Le tribunal de première instance a donc rendu une décision en faveur de M. Liu, estimant que la défense des importations parallèles s’appliquait et que la commercialisation des produits authentiques de la marque XBIONIC en Chine ne constituait pas une contrefaçon de marque. Jiangsu Sanfo, mécontent de cette décision, a interjeté appel devant la Cour de PI de Pékin.

Décision de la Cour de PI de Pékin

La Cour de PI de Pékin a infirmé la décision de première instance. Selon elle, l’aspect clé de la question des importations parallèles réside dans le fait que le titulaire des droits de marque national et le producteur des produits à l’étranger doivent être la même entité ou avoir une relation juridique. À défaut, il y a contrefaçon de marque.

En l’espèce, le tribunal a constaté que, même si les produits vendus par M. Liu étaient légalement importés et provenaient de la même origine que les produits vendus par Jiangsu Sanfo sur le marché intérieur, le producteur des produits importés et le titulaire des droits de marque en Chine n’étaient pas la même entité. De plus, il a indiqué qu’aucune preuve établissant une relation juridique entre les deux entités n’avait été fournie par le plaignant.

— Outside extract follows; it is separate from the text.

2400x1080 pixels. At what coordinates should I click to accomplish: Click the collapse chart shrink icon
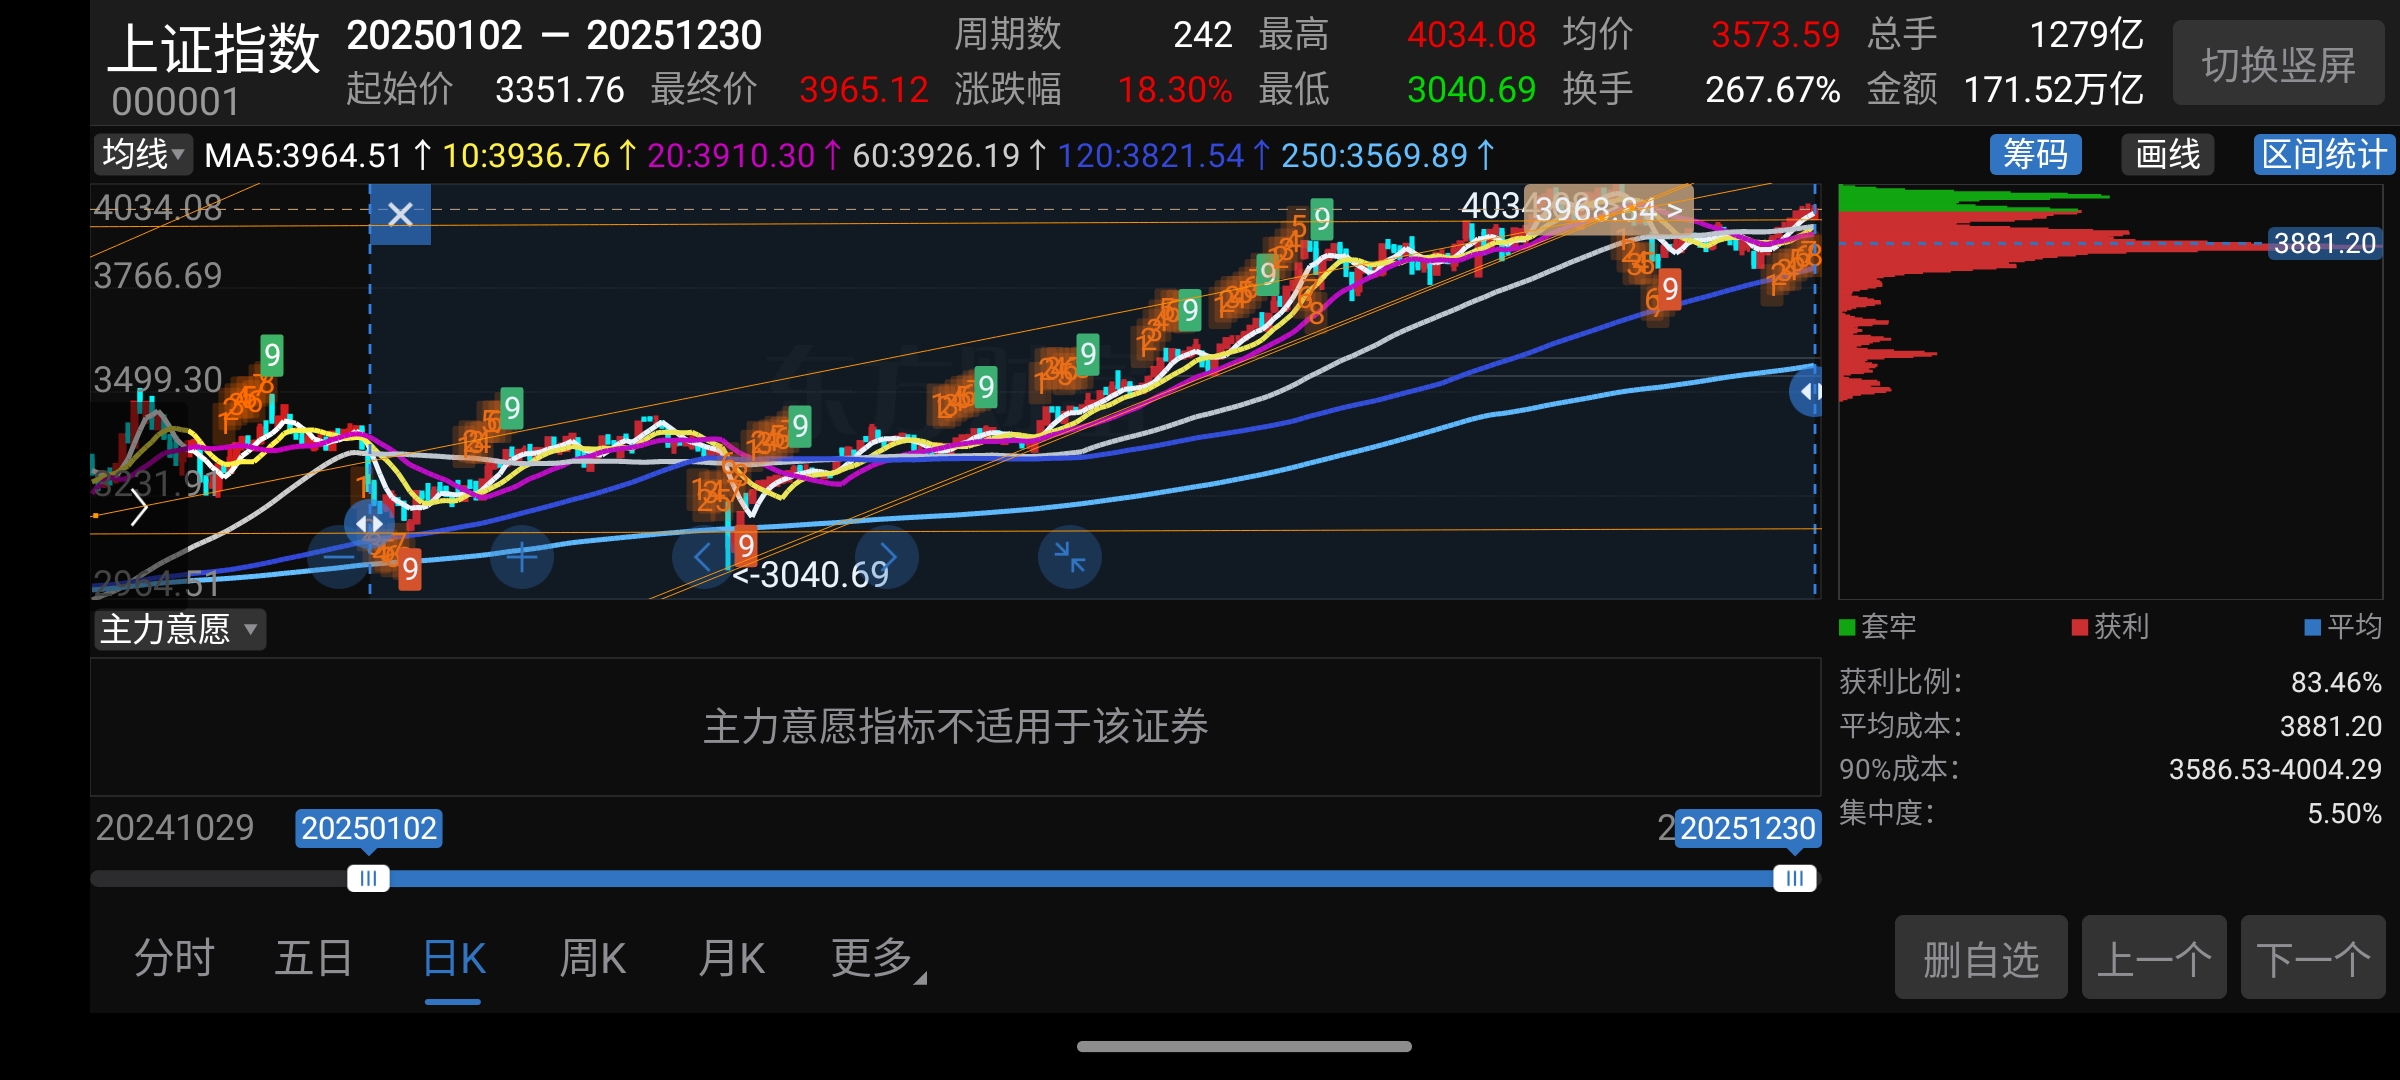1069,557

Le fait que le jugement de première instance ait reconnu que Beijing Sanfo avait été l’agent de X-Bionic AG ne suffisait pas, pour la Cour de PI de Pékin, à établir la relation nécessaire pour invoquer une défense d’importation parallèle.

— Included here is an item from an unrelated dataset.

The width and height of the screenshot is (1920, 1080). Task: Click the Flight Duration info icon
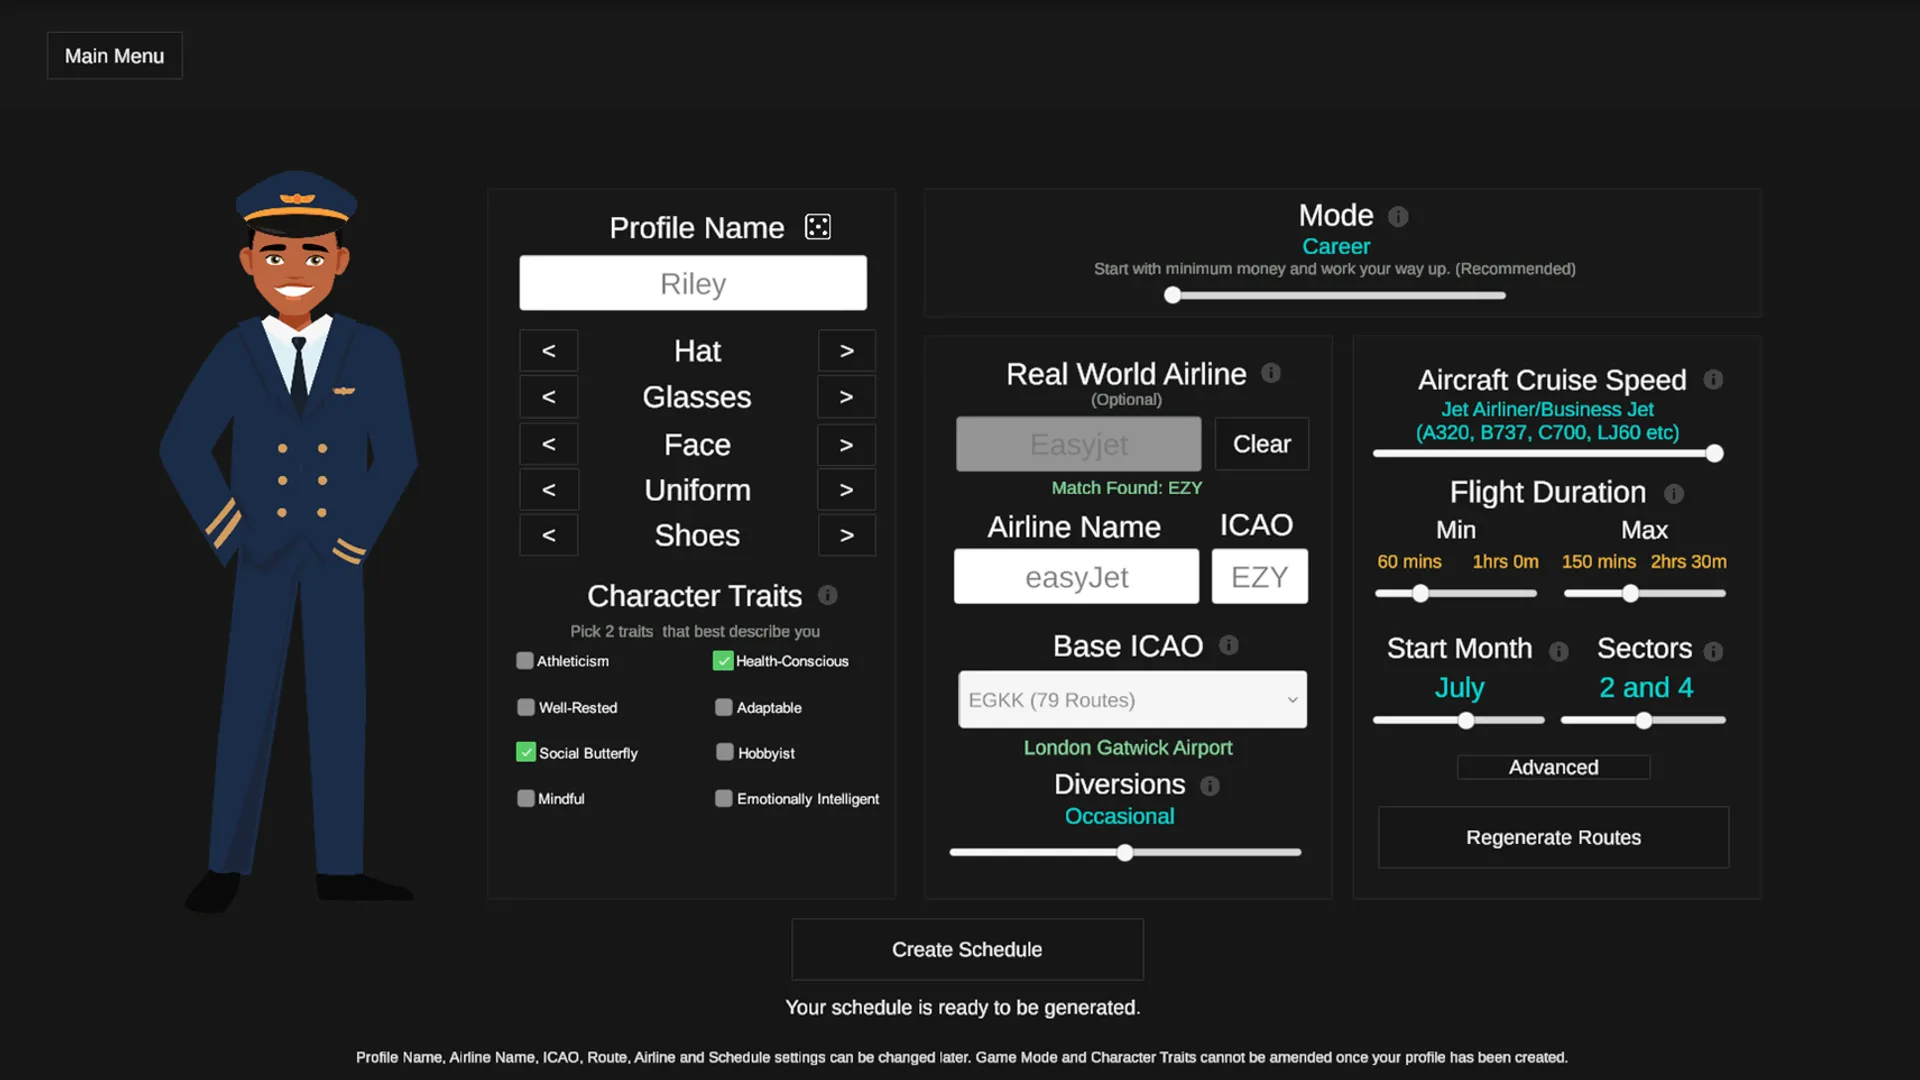1674,493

Par conséquent, la commercialisation des produits par M. Liu ne pouvait être considérée comme une importation parallèle, au contraire, leur vente en Chine sans l’autorisation du titulaire de la marque chinoise constituait une violation des droits exclusifs de marque.

Commentaires

D’un point de vue juridique, en Chine, les importations parallèles ne sont pas illégales en raison du principe de l’épuisement des droits, selon lequel le titulaire de marque perd ses droits sur le produit une fois celui-ci vendu légalement.

Cependant, cette défense n’est applicable que si le fabricant des produits à l’étranger et le titulaire de la marque en Chine sont soit la même entité, soit liés par une relation juridique. Dans le cas d’espèce, la Cour fait une application stricte de cette règle.

Il est vrai qu’un contrat d’agence liait auparavant X-Bionic AG à Jiangsu Sanfo. Toutefois, suite à l’acquisition de la marque chinoise par Beijing Sanfo, les droits de marques en Suisse et en Chine sont désormais détenus par deux sociétés distinctes. De plus, en raison de l’arrêt du contrat d’agence, il n’y avait plus de lien juridique entre les titulaires de marques en Chine et en Suisse.

Ce type de décisions s’inscrit dans la jurisprudence actuelle, visant à garantir une protection des titulaires des droits de marque chinois, notamment en leur permettant de contrôler la vente de produits importés.